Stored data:
_ _ _ _ _ _ _

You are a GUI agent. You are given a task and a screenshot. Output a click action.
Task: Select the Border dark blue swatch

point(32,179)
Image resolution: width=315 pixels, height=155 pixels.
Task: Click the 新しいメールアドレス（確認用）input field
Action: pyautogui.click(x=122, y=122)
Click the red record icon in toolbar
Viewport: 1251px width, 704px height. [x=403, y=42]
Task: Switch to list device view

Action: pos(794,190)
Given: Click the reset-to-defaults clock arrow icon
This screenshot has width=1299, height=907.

_ _ _ _ _ _ _

What the task requires:
Write out the lines above, starting at the line that contains "Given: Click the" and ending with the final line, and nothing else; copy them exactly.

Answer box:
Given: Click the reset-to-defaults clock arrow icon
This screenshot has width=1299, height=907.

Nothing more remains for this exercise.